The mutation, which is found in the DNMT3A region of chromosome 2p, appears to help the immune system clear MRSA from the blood by maintaining a healthy level of the anti-inflammatory cytokine IL-10.
This cytokine reduces the body’s immune response to S. aureus infection and researchers have learned that while a certain level of IL-10 regulates this immune response, too much is associated with organ damage and in some cases, death. Among the patients who had the mutation, serum levels of IL-10 were in check.
Next, the researchers tested the finding by blocking the mutation in a mouse model, which showed that the animals were then at an increased susceptibility to MRSA.
The team writes:
Our study identifies a particular DNMT3A mutation that contributes to an increased ability to resolve MRSA infections.
The mechanism for this appears to be increased methylation of gene regulatory regions, and reduced levels of the anti-inflammatory cytokine IL-10.
An improved understanding of the factors predisposing to persistent MRSA bacteremia may help to discover better treatment options."
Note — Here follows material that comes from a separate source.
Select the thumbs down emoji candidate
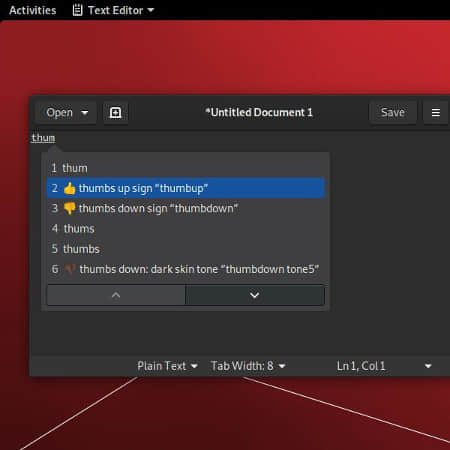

Clamping down on antibiotic resistance
For decades, antibiotics have been prescribed far too readily by doctors and hospital staff. Bacteria can become resistant to antibiotics when incorrect doses are taken or when the antibiotics are given out unnecessarily and such misuse or overuse has led to the once harmless bacteria developing into highly resistant “superbugs.”
The World Health Organization has previously warned that if the overuse is not curbed, the world will be entering an era where antibiotics are no longer effective. Common infections such as chlamydia would become life-threatening, if the resistance crisis is not resolved, warned the organization.
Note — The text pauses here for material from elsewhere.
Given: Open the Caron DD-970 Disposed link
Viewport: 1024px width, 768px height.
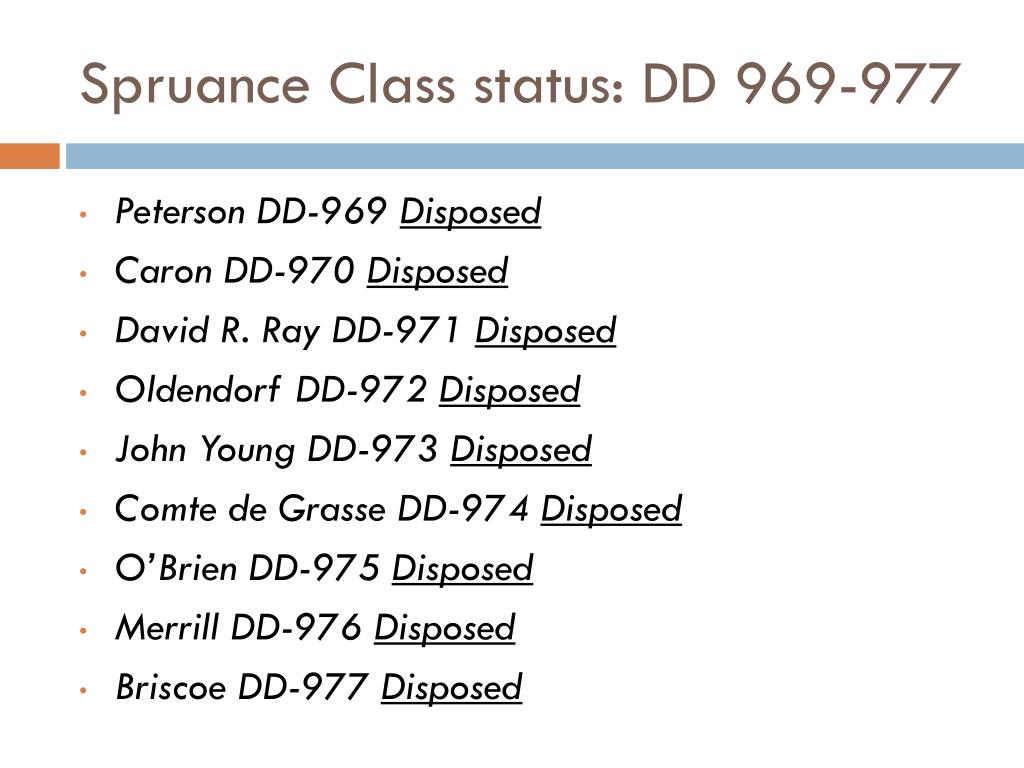Looking at the screenshot, I should click(438, 272).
In 2016, chief medical officer Dame Sally Davies announced that the threat of antibiotic resistance is on a par with terrorism.
Approximately 700,000 people worldwide already die each year due to drug-resistant infections such as tuberculosis, HIV and malaria and estimates suggest that by 2050, this figure will reach 10 million people per year.
There has been repeated talk of concerns that the world of medicine will be thrown back into “dark ages” if the resistance crisis eventually renders antibiotics ineffective. As well as existing antibiotics becoming less effective, scientists have only managed to develop one or two new antibiotics over the last three decades.
The WHO has warned that antibiotics are “running out,” since there is a “serious lack” of new drugs in the development pipeline.
Without antibiotics, procedures such as C-sections, hip replacements and cancer treatments would become extremely “risky,” says the WHO.
Medie, M. F., et al. (2019). Genetic variation of DNA methyltransferase-3A contributes to protection against persistent MRSA bacteremia in patients. PNAS. doi.org/10.1073/pnas.1909849116.